*Instructions to follow:* Pull out every line in the records below that contains the word "Click", and copy each one in full.

++++ Source material

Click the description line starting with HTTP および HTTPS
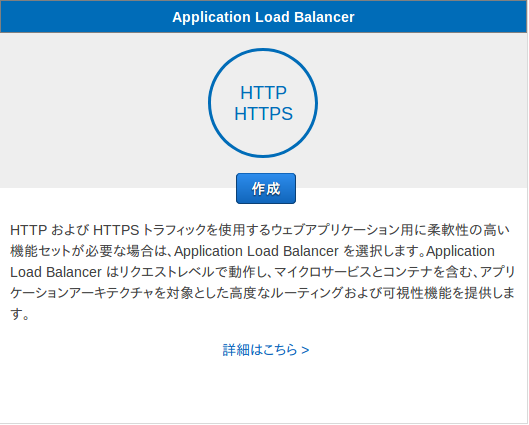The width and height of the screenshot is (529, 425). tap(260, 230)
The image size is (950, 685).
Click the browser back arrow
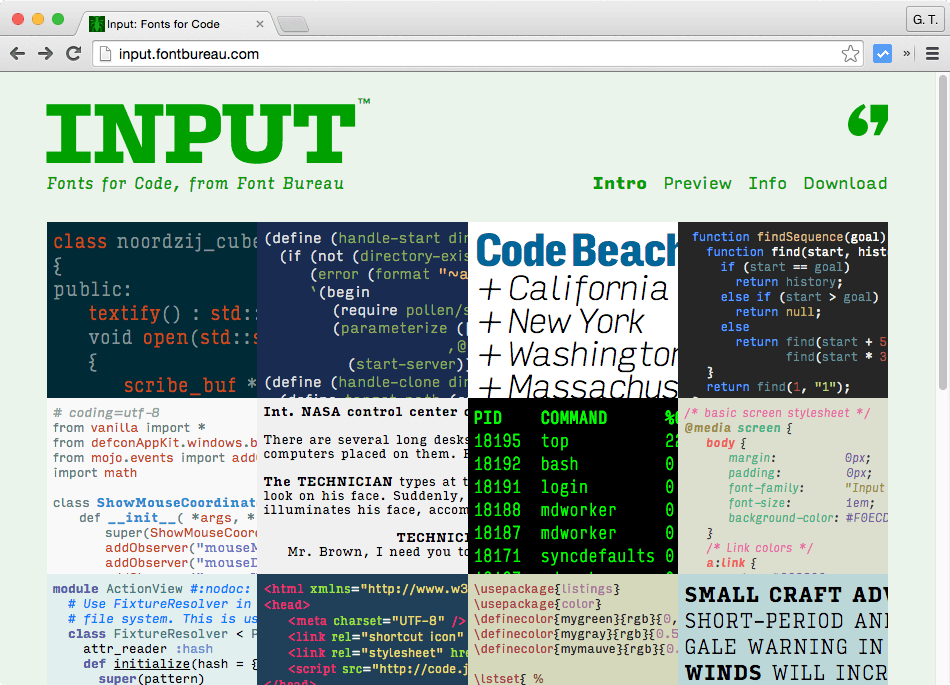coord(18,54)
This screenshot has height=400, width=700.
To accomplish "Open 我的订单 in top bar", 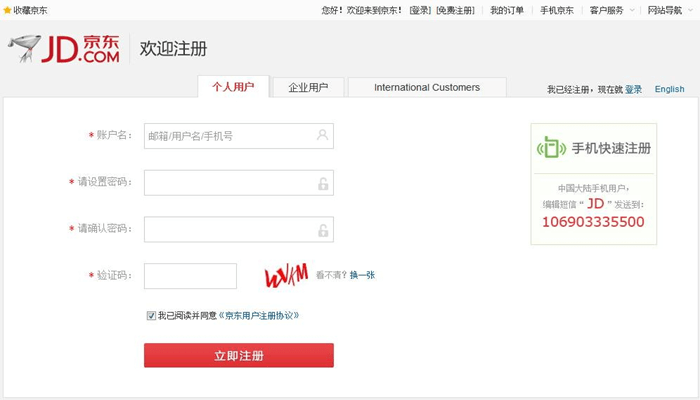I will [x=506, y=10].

++++++++

*Written answer:*
Click the description line starting with HTTP および HTTPS
Click the browser back arrow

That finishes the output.